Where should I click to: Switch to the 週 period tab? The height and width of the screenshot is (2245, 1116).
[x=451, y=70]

...

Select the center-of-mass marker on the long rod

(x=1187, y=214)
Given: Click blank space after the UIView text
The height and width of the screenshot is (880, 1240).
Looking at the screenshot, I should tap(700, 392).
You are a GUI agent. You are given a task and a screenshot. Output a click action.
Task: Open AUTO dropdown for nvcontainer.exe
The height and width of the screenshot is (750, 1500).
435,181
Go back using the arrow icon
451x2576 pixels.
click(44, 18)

* * *

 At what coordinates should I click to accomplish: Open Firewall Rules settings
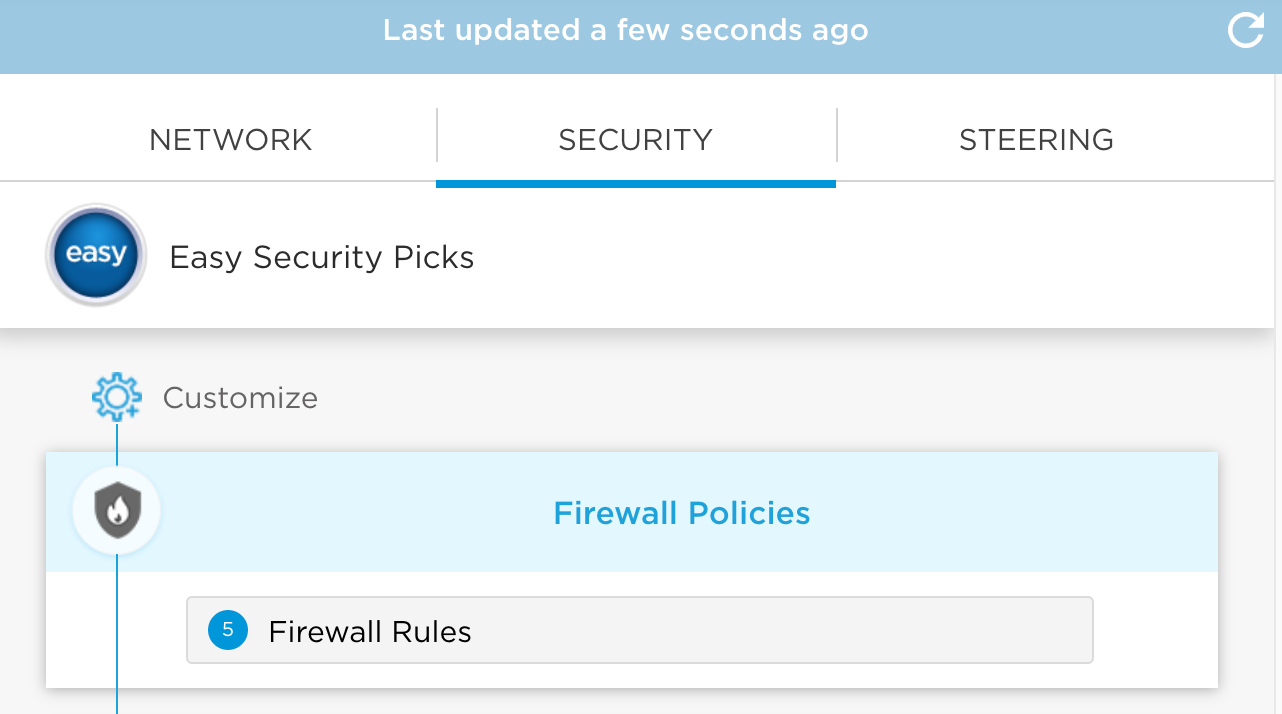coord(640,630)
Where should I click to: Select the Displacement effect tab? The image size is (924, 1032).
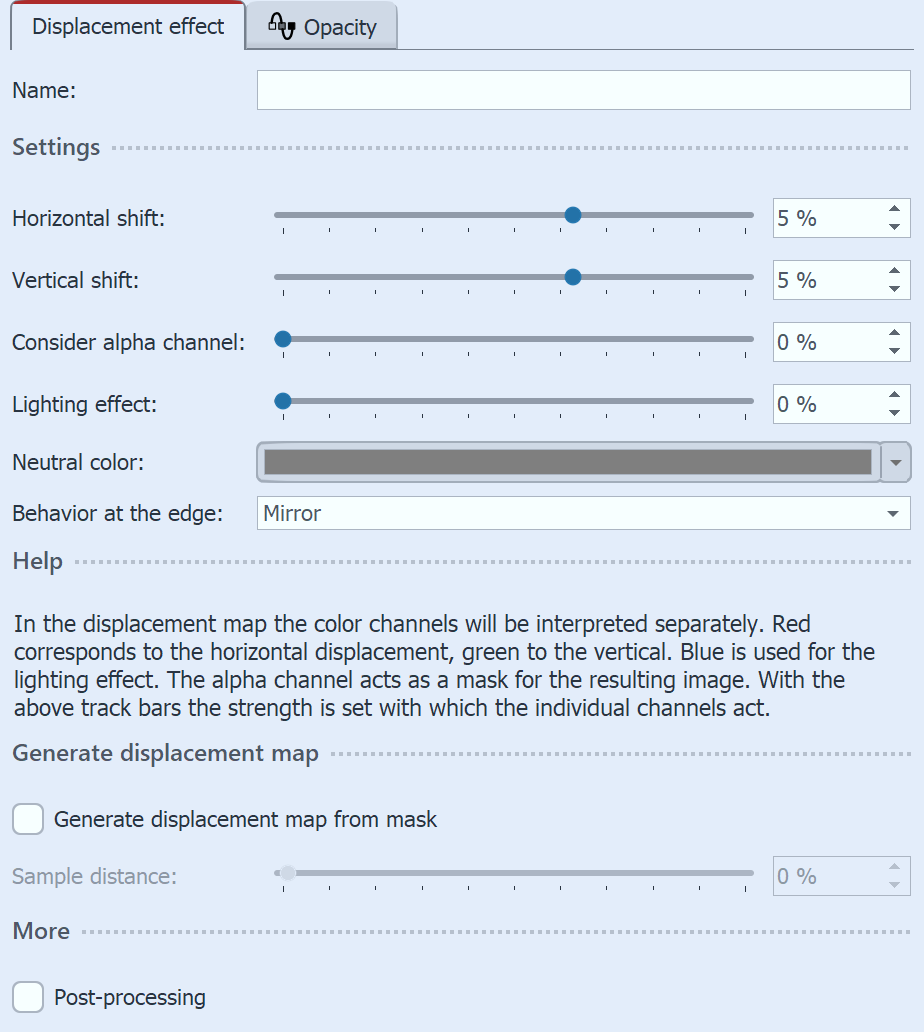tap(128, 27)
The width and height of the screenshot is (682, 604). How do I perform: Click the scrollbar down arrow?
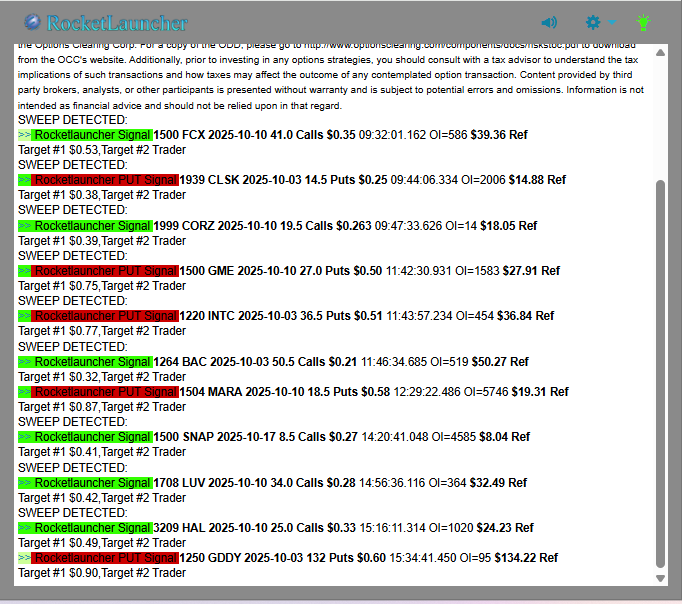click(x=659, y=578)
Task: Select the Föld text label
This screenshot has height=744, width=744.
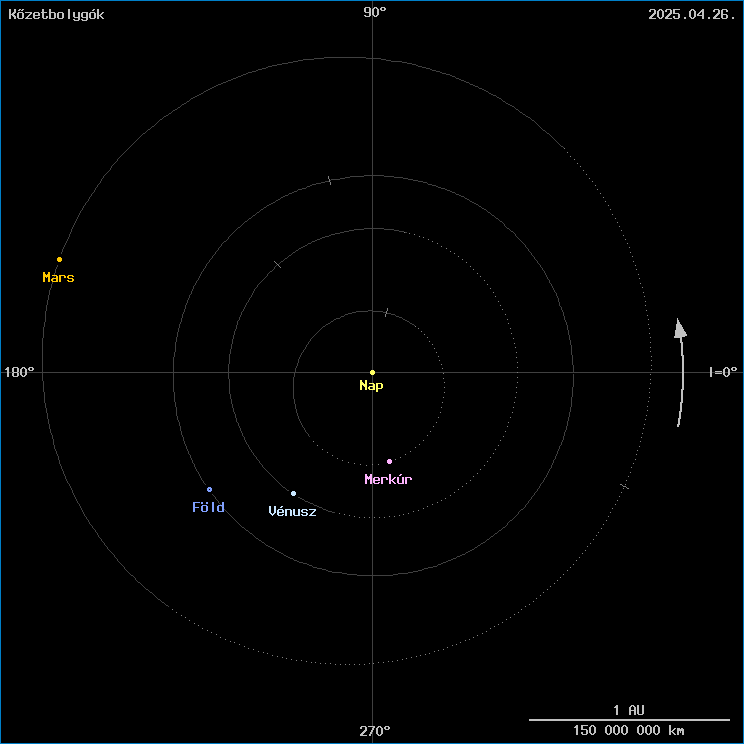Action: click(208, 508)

→ **Aim of the exercise**
Gather each line in the data that holds the string "text".

→ **Solved problem**
Given: Click blank space after the UIView text
Task: Select the Föld text label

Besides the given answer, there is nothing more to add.